───── Records for processing ─────

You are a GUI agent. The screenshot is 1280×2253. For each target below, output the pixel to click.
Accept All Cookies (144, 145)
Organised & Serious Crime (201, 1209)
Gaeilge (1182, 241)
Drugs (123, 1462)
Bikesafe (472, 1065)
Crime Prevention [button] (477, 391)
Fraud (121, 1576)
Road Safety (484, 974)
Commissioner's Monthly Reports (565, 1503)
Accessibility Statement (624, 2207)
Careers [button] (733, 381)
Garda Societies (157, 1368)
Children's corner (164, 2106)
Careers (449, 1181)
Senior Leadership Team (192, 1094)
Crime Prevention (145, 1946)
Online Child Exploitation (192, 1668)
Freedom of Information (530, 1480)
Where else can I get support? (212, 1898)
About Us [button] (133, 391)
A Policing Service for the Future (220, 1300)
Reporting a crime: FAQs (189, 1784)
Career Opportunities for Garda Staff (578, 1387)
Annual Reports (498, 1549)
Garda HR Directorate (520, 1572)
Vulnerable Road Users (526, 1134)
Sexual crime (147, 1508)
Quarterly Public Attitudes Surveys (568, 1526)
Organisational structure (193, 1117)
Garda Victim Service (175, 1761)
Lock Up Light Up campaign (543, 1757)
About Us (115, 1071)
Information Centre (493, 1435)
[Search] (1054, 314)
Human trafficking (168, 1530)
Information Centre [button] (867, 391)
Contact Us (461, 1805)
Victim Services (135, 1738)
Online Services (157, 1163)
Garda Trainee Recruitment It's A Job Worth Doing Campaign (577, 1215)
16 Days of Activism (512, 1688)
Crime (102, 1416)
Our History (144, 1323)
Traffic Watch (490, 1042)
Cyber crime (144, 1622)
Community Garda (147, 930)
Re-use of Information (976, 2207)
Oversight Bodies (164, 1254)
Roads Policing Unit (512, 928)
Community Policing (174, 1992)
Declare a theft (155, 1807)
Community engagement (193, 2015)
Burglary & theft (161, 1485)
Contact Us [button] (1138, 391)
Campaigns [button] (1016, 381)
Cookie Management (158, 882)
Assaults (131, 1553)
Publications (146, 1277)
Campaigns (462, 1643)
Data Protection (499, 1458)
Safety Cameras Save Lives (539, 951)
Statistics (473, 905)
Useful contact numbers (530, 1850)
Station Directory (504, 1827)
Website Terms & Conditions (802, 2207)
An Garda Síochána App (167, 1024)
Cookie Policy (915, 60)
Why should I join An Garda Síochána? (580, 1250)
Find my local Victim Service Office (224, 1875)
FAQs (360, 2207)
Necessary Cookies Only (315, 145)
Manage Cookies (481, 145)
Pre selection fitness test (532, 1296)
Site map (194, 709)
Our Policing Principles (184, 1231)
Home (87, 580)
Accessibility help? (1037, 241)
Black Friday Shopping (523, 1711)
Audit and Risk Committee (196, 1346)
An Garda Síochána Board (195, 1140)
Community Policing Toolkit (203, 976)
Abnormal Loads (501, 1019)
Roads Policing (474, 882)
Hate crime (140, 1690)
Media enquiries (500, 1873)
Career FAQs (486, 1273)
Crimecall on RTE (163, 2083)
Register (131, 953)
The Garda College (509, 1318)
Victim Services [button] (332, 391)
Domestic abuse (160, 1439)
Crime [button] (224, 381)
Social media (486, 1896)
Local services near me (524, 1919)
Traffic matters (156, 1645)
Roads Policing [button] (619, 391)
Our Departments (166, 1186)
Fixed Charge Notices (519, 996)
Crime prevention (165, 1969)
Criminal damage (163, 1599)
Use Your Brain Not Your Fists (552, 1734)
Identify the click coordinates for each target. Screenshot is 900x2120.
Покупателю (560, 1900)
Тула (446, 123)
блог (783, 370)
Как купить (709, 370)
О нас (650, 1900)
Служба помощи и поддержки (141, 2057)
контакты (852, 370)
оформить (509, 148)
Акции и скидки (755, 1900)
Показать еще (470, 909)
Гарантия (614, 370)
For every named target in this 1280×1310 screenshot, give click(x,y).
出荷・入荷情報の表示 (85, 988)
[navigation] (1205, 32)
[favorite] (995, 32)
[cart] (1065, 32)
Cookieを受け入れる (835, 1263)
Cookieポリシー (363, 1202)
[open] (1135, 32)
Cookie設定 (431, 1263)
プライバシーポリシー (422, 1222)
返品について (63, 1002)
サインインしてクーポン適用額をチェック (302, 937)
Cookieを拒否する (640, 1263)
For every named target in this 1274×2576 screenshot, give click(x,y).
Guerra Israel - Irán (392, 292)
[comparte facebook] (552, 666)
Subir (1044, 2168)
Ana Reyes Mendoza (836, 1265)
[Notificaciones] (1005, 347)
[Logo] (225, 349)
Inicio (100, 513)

─────

Rescale the records from the line with "Assaults (131, 1553)" up to and including the line with "Site map (194, 709)", giving each of those lines again in full, with both click coordinates in every answer multiplied by 0.75 and rounded to whole numbers, halves rounded up.

__Solution below__
Assaults (98, 1165)
Publications (110, 958)
Campaigns (347, 1232)
Data Protection (374, 1094)
Safety Cameras Save Lives (404, 713)
Statistics (355, 679)
Useful contact numbers (398, 1388)
Station Directory (378, 1370)
Website Terms & Conditions (602, 1655)
An Garda Síochána App (125, 768)
Cookie Policy (686, 45)
Why should I join An Garda Síochána? (435, 938)
Find my local Victim Service Office (168, 1406)
FAQs (270, 1655)
Necessary Cookies Only (236, 109)
Manage Cookies (361, 109)
Pre selection fitness test (399, 972)
Site map (146, 532)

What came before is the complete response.